Data entries
********************

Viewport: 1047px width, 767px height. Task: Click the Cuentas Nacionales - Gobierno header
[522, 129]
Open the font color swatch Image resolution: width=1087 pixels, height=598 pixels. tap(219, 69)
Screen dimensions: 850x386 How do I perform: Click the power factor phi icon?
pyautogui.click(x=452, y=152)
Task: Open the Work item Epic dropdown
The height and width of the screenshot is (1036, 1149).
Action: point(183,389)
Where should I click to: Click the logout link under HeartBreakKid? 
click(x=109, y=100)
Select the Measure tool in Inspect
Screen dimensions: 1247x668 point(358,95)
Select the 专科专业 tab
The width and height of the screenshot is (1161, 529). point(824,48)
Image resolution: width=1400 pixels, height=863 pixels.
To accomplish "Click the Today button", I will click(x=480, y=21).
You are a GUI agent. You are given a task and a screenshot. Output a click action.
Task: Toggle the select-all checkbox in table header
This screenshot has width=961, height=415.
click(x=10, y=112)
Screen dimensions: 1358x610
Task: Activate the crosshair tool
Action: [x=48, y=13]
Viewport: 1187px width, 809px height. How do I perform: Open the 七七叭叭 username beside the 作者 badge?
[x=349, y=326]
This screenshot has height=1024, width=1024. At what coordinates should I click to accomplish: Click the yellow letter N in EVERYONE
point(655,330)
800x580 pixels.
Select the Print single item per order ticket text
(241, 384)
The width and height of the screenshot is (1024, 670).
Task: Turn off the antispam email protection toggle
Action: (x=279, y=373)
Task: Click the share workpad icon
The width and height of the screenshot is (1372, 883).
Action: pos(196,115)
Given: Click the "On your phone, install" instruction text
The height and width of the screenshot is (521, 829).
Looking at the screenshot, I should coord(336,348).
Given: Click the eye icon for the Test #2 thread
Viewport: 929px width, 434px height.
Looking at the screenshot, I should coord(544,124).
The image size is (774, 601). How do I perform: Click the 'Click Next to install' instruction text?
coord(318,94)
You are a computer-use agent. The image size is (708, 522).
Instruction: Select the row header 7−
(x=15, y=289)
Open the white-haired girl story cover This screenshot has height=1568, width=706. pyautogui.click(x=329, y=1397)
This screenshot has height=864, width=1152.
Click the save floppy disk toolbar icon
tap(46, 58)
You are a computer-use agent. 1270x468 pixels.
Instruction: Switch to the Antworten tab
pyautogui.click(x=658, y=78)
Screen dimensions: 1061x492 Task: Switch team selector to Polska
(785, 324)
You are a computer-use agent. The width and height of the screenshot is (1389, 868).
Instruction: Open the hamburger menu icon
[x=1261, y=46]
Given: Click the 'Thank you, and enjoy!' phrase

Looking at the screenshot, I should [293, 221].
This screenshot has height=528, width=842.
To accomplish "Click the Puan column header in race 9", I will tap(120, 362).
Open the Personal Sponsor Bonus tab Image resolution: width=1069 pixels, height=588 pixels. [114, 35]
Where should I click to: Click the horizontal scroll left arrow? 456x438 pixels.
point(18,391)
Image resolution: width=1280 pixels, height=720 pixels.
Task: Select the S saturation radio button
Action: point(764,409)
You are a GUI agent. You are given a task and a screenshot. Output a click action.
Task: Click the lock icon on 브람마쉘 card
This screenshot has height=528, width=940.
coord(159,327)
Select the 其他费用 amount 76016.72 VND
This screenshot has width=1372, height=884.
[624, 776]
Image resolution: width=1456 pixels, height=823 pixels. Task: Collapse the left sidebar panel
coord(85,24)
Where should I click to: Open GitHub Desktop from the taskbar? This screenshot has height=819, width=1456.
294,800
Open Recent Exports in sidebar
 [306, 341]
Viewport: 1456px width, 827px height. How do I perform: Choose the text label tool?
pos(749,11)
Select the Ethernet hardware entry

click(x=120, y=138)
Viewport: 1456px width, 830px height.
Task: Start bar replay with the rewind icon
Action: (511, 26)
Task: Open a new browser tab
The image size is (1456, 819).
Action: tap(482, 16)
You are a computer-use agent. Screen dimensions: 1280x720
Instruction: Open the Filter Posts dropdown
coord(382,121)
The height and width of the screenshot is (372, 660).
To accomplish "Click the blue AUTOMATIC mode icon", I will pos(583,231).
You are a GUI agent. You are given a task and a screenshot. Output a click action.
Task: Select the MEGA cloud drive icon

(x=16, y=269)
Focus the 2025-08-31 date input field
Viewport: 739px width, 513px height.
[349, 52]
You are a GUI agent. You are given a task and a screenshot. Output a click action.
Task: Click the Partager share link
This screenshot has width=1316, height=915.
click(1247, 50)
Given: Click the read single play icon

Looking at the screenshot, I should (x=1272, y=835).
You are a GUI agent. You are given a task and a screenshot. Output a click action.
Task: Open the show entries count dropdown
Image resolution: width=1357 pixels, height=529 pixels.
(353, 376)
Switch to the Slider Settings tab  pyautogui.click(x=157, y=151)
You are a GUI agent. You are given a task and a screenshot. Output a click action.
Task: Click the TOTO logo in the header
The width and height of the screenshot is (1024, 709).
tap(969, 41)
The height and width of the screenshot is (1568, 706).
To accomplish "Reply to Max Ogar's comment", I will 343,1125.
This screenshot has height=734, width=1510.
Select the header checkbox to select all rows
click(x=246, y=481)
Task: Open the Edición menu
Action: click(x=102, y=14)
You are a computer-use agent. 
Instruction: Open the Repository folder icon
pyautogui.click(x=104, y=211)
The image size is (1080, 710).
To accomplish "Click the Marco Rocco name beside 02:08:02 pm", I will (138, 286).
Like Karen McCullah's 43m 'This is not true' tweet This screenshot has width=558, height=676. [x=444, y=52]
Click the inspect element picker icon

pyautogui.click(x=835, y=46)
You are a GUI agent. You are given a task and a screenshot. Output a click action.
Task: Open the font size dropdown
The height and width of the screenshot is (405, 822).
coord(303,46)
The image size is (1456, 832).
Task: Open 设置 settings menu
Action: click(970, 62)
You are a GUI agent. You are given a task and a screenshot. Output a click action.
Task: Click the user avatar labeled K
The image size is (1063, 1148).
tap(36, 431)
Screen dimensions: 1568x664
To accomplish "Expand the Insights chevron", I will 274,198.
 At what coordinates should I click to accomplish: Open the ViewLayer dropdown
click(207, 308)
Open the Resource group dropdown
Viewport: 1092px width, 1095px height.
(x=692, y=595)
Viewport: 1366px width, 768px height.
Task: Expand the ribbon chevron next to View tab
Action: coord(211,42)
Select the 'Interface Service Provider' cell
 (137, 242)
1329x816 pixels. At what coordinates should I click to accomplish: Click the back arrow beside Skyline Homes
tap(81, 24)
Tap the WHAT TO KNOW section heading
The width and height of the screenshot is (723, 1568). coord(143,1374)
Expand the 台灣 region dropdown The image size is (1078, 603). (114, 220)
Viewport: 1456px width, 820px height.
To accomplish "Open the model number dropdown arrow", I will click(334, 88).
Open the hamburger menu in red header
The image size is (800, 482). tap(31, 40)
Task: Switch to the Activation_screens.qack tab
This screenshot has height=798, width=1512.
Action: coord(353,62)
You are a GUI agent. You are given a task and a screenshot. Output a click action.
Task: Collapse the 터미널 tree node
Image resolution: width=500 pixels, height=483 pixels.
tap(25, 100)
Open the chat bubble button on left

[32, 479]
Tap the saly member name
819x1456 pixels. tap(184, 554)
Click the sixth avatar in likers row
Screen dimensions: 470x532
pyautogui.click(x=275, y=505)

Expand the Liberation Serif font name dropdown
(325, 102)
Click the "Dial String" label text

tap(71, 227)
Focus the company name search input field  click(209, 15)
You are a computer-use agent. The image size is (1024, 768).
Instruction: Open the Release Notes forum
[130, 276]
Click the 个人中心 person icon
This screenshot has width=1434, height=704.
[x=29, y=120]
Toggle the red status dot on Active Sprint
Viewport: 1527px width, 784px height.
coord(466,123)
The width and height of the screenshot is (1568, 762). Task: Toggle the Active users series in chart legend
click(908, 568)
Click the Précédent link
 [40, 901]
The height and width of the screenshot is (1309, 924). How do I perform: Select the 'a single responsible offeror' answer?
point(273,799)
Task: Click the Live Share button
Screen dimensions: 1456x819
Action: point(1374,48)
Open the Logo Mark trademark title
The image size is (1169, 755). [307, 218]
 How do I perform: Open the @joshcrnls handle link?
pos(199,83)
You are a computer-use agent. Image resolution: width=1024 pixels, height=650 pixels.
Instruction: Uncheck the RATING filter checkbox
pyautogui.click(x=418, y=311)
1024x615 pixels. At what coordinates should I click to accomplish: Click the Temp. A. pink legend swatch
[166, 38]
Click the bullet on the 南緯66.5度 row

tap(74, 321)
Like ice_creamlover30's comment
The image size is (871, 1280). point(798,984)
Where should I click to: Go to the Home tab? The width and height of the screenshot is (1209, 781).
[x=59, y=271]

********************

### Exercise
Rewrite the records from their first line through the line containing "Action: point(183,389)", both included, keeping the requests, and raise every coordinate in the answers by 89.

### Exercise output
Viewport: 1047px width, 767px height. Task: Click the Cuentas Nacionales - Gobierno header
[611, 218]
Open the font color swatch Image resolution: width=1087 pixels, height=598 pixels. tap(308, 158)
Screen dimensions: 850x386 How do I perform: Click the power factor phi icon?
pyautogui.click(x=541, y=241)
Task: Open the Work item Epic dropdown
The height and width of the screenshot is (1036, 1149).
Action: point(272,478)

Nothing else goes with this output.